Hamilton County health officials preach vaccination as Tennessee sees high flu levels

Staff photo by Matt Hamilton / Nurse Benita Benn gives a flu vaccine shot to Chattanooga resident Juan Nuez at Orchard Knob Baptist Church on Wednesday, Nov. 9, 2022. The event was conducted by the Hamilton County Health Department as part of the statewide "Fight Flu TN" event.
Staff photo by Matt Hamilton / Nurse Benita Benn gives a flu vaccine shot to Chattanooga resident Juan Nuez at Orchard Knob Baptist Church on Wednesday, Nov. 9, 2022. The event was conducted by the Hamilton County Health Department as part of the statewide "Fight Flu TN" event.

Hamilton County health officials are encouraging residents to get their influenza shots now as the U.S. Centers for Disease Control and Prevention ranks Tennessee among the states with the highest flu activity.

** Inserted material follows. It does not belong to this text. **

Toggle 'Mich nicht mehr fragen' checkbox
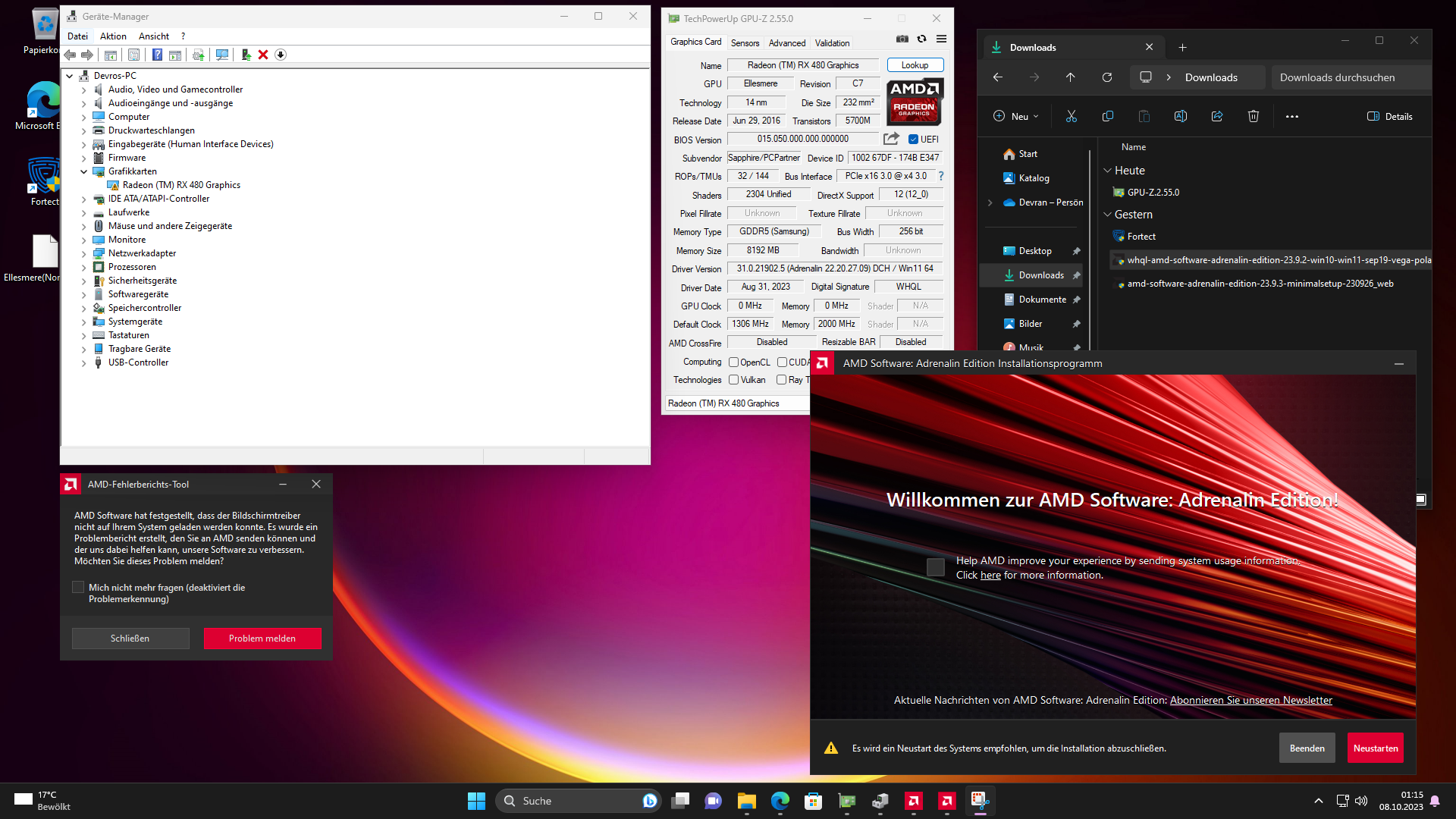The image size is (1456, 819). (78, 588)
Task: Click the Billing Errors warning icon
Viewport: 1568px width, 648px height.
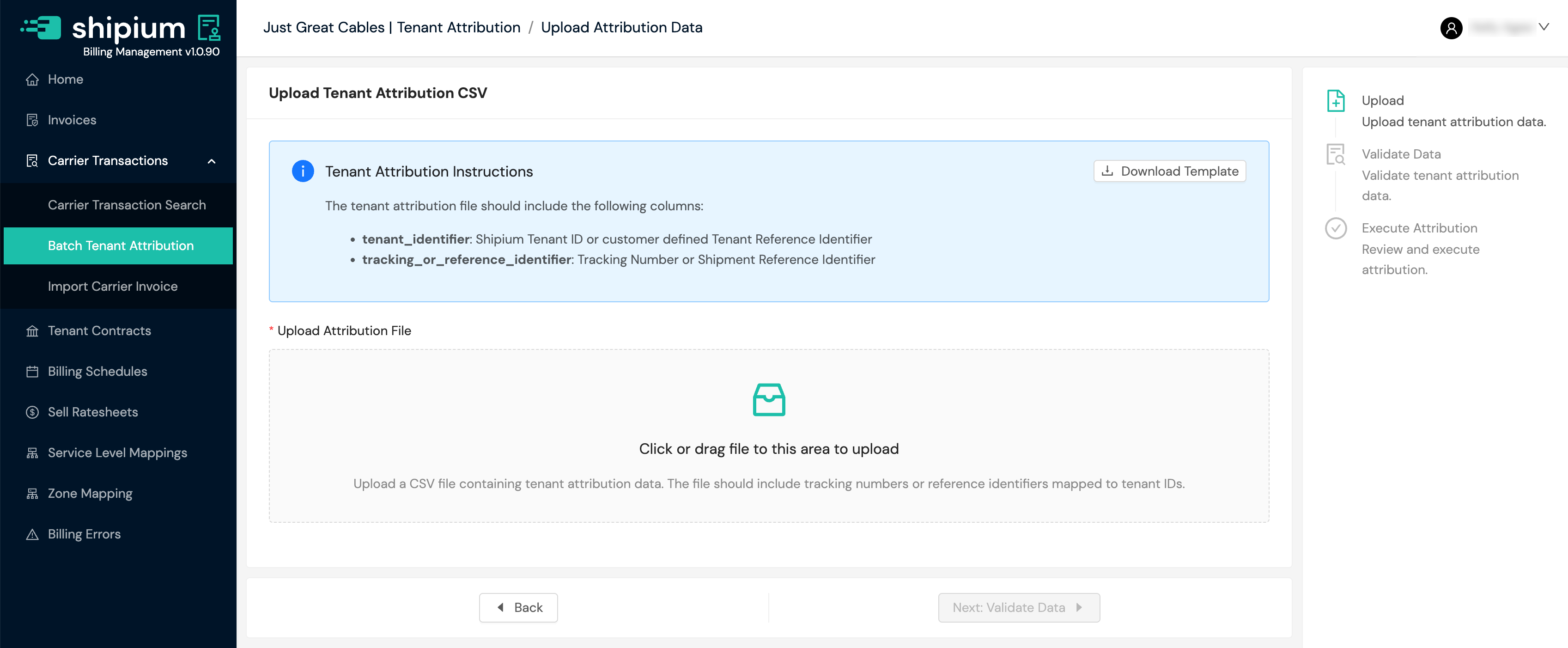Action: click(32, 535)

In response to the most significant flu outbreak since the pandemic, the CDC added a new level -- denoted by the color purple -- to its nationwide flu tracker map Friday.

Nineteen states, many in the Southeast, were classified as having high or very high levels of influenza-like illness. Tennessee, Alabama, South Carolina and the District of Columbia were purple, meaning they had the highest levels of influenza-like illness, while Georgia and Mississippi were among the states with the next highest levels.

(READ MORE: Chattanooga school goes remote due to high number of flu cases)

As of Friday, the CDC estimated flu was responsible for 13,000 hospitalizations and 730 deaths so far this season -- which typically runs from October through May, peaking between December and February.

The CDC website says the timing and duration of flu activity has been less predictable since the pandemic.

Michelle Heron, a spokeswoman for Parkridge Health, said via email that as of Wednesday, the health system had already treated more than 500 patients for influenza in the hospital or emergency department so far this season compared to more than 700 patients total last season.

During a flu vaccine event hosted by the Hamilton County Health Department on Wednesday, Janice Dave, a registered nurse at the health department, said it's not too late to get vaccinated because flu season is just ramping up.

"The winter months are coming," Dave said. "People are hospitalized for flu more than the average person realizes, so prevention is the main thing that we're trying to educate and encourage."

(READ MORE: Chattanooga health officials monitoring flu amid possible 'tripledemic')

Andrew Crowe, director of pharmacy at the health department, said in an interview with the Chattanooga Times Free Press it takes about two weeks for the immune system to mount a response to the vaccine, just in time for Thanksgiving holiday travel and gatherings.

Though the vaccines won't prevent every infection, he said they help teach the body how to fight the virus when exposed. Without vaccination, people will be much more susceptible to influenza this year, because many people haven't been exposed to the flu since the pandemic began.

"If they were to come into contact in a social setting, if they were to get infected with the flu, their body can have a response that keeps them from having a severe infection," Crowe said.

In addition to vaccination, Dave said the same strategies used to prevent COVID-19 -- masking, hand washing, avoiding large crowds and social distancing -- should be followed during flu season.